Is nature colorless?
There are colors, and physicists talk about them in terms of light spectra. More precisely, physics knows and studies the spectrum of light, and part of the spectrum is perceived as colors. In fact, the spectrum is even richer than what outr brain makes of it when reducing the many possible frequencies to a just 2-dimensional color space printed in typical color maps, or 3-dimensional, if you add the brightness scale.
Using quantum mechanics, one can physically predict which color will be seen by normal persons when they look at a physical system. For example, one can use quantum mechanical techniques to correctly determine the color of gold, just given the number of electrons of a gold atom and the mass of its nucleus.

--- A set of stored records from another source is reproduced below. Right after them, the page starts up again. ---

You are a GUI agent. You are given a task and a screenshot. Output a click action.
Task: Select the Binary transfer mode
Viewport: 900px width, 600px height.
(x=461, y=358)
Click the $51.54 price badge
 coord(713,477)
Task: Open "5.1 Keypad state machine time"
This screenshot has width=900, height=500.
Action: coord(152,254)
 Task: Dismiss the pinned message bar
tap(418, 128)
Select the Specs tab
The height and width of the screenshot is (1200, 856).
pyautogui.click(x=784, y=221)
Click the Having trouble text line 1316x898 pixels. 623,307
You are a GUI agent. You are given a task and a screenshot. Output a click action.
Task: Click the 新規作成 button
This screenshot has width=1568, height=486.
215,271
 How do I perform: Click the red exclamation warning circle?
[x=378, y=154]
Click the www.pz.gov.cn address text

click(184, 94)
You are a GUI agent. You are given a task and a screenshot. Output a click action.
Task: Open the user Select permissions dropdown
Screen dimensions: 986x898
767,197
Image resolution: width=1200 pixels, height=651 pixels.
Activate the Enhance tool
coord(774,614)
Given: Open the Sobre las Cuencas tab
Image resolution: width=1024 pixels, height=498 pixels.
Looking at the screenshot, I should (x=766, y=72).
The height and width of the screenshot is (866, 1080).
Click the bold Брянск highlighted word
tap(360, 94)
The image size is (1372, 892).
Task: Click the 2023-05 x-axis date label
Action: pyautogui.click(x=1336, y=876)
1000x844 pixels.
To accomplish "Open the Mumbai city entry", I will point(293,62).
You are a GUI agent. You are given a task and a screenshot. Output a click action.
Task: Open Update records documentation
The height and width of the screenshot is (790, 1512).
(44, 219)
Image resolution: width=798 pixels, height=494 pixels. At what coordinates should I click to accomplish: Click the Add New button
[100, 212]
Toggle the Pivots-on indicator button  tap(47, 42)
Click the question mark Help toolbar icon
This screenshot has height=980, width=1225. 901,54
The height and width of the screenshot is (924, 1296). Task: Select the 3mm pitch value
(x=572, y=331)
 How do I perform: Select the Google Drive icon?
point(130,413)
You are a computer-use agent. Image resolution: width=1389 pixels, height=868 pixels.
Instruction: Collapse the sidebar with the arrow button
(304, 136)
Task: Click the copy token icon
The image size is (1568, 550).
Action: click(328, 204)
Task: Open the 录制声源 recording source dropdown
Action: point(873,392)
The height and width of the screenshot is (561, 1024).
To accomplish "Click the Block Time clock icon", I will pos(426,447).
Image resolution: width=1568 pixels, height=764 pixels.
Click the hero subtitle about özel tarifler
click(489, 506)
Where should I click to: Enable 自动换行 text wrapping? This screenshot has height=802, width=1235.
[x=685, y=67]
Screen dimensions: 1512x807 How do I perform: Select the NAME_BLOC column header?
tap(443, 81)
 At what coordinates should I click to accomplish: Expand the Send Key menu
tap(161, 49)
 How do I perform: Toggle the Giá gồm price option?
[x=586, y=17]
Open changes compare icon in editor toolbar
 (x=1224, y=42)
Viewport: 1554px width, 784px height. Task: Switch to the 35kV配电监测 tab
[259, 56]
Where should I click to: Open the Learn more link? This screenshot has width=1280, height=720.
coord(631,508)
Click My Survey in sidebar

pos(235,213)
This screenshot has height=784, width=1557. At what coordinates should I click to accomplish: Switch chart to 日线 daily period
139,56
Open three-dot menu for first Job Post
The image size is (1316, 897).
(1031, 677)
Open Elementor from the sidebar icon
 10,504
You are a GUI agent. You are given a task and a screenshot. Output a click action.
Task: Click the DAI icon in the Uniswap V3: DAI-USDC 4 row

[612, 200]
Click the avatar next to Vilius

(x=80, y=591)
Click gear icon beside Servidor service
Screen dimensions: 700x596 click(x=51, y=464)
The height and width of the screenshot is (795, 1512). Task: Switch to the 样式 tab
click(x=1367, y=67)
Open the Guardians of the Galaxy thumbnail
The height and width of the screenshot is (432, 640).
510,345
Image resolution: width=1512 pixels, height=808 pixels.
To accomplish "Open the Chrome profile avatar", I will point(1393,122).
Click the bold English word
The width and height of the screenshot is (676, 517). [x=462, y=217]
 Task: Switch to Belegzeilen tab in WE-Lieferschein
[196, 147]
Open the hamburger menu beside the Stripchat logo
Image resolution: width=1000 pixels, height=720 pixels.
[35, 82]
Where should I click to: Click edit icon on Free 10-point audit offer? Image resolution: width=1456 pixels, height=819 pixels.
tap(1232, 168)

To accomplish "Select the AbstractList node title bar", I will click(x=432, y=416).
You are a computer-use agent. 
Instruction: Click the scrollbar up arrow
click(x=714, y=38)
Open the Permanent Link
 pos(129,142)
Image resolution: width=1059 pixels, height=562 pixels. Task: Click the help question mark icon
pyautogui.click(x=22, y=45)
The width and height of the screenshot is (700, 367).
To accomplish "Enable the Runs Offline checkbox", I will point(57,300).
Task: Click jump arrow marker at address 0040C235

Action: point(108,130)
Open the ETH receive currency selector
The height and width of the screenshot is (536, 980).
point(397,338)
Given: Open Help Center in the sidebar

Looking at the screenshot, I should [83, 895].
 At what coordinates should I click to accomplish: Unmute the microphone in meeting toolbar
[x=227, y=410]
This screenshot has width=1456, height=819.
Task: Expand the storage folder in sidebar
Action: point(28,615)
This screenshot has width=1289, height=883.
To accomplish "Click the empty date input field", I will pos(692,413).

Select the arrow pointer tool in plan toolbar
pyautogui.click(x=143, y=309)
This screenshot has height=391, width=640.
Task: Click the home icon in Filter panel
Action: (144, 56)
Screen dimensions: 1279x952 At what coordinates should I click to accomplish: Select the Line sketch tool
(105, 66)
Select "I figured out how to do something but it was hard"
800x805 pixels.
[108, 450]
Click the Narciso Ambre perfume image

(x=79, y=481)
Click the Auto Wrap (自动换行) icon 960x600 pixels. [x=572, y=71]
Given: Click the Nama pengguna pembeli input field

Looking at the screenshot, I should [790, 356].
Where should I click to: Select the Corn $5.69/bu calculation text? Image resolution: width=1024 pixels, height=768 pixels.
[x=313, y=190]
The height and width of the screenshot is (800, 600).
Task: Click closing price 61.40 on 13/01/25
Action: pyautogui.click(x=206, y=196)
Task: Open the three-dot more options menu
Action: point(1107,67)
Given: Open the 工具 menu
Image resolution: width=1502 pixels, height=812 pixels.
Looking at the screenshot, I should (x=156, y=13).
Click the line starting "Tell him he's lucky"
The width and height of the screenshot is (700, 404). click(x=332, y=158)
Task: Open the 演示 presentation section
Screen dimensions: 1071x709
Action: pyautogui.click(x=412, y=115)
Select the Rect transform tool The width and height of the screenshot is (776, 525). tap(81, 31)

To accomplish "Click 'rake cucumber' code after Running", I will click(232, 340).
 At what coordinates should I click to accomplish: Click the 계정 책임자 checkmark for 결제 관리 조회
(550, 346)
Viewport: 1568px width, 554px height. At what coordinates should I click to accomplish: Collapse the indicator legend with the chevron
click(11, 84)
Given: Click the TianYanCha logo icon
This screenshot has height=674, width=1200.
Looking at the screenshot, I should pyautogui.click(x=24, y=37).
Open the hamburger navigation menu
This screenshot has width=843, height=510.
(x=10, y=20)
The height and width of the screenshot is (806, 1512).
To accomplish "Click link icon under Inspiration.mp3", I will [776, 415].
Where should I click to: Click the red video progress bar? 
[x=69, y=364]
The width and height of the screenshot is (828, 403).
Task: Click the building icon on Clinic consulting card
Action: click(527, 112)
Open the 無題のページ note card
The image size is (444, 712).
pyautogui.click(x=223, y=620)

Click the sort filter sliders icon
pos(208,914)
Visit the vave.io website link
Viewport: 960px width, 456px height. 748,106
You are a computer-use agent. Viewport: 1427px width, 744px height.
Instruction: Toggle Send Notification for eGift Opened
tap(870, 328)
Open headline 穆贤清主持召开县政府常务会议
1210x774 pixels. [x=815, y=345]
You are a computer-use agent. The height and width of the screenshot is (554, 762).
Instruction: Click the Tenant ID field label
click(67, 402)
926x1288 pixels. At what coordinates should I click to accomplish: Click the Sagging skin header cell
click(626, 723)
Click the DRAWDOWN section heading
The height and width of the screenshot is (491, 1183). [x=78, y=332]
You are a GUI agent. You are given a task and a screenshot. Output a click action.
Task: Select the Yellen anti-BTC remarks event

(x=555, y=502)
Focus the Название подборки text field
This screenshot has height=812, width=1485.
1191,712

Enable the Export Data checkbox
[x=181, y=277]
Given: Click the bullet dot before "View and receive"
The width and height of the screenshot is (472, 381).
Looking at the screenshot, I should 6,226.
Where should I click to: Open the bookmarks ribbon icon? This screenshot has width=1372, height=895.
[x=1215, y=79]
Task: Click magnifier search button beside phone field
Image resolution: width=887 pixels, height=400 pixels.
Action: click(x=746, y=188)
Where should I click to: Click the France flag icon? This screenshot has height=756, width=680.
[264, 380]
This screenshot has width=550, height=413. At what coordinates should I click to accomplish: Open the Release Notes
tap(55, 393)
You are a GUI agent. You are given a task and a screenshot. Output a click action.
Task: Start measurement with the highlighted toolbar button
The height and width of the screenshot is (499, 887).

In this sense, color is an objective phenomenon, not an illusion.
Only how it ''feels and looks'' to see a color is subjective to
people and their brain, and cannot be studied in terms of physics.
In fact, it is impossible to even know whether you perceive greenness
in the same way as I. Limited information about that can be obtained
through interrogation, but this is not an acceptable method for
obtaining physical information. But from this we know at least that
some people are colorblind and don't perceive greenness at all.
And we can compare whether certain shades of color can be
differentiated by which people (artists usually can differentiate far
more than untrained people), and many other things that are objective
in a more limited, but nonphysical sense.